TEMPO.CO, Jakarta - Menteri Koordinator Politik, Hukum, dan Keamanan Luhut Binsar Pandjaitan mengatakan upaya pembebasan tujuh warga negara Indonesia yang disandera terus dilakukan. Saat ini tim Crisis Center kembali dibentuk untuk mengumpulkan keterangan dan mencari cara membebaskan para sandera. "Ini (dibahas) di level kami dulu," ucap Luhut di Kementerian Koordinator Politik, Hukum, dan Keamanan, Jakarta, Jumat, 24 Juni 2016.
Tim yang dikomandoi Sekretaris Kementerian Koordinator Politik, Hukum, dan Keamanan Letnan Jenderal Eko Wiratmoko itu terdiri atas para pejabat tinggi negara, antara lain Menteri Luar Negeri Retno Marsudi, Menteri Pertahanan Ryamizard Ryacudu, Kepala Polri Jenderal Badrodin Haiti, Panglima TNI Jenderal Gatot Nurmantyo, dan Kepala Badan Intelejen Negara Sutiyoso.
Hingga Selasa nanti, kelompok ini masih akan membuka dan menelusur semua akses informasi yang ada terkait dengan penyanderaan yang terjadi di Laut Sulu, Filipina selatan, 20 Juni lalu, tersebut.
Luhut belum bersedia memberi banyak keterangan terkait dengan para penyandera yang disebut-sebut berasal dari kelompok radikal pimpinan Abu Sayyaf itu. "Mereka minta tebusan, tapi angkanya kita verifikasi dulu," ujarnya.
Ia juga belum bisa memberi informasi mengenai lokasi dan keadaan tujuh sandera yang merupakan anak buah kapal tarik Charles 001 dan tongkang Robby 152. Kedua kapal dikelola perusahaan pelayaran di Samarinda bernama PT Rusianto Bersaudara.
Tim Crisis Center juga akan menelusuri kaitan penyanderaan ini dengan kasus serupa yang terjadi Maret dan April 2016. Saat itu kelompok militan Abu Sayyaf menyandera 14 WNI dari dua kasus.
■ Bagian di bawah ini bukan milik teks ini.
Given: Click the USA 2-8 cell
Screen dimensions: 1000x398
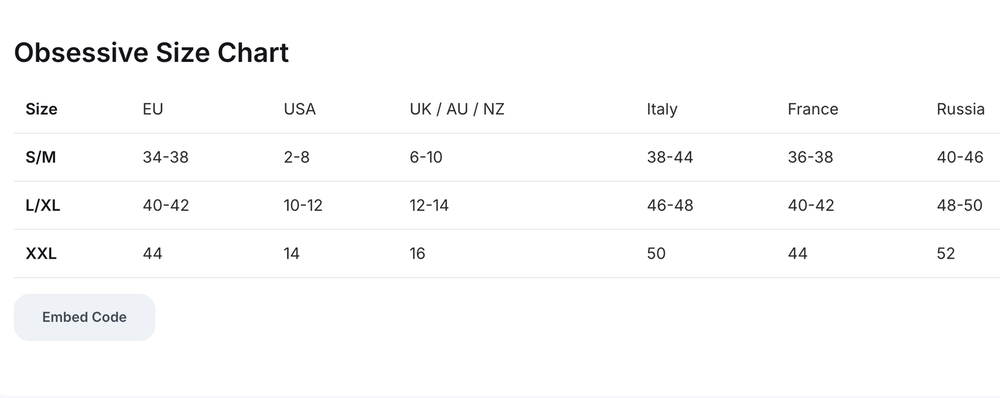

Luhut juga telah meminta Menteri Ryamizard menguatkan komunikasi dengan Menteri Pertahanan Filipina terkait dengan pengamanan jalur laut. Hal itu sebagai tindak lanjut kesepakatan Joint Declaration yang sempat diinisiasi tiga negara, yaitu Indonesia, Malaysia, dan Filipina. "Kalau sudah masuk teritori Filipina, kita minta mereka jaga," kata Luhut.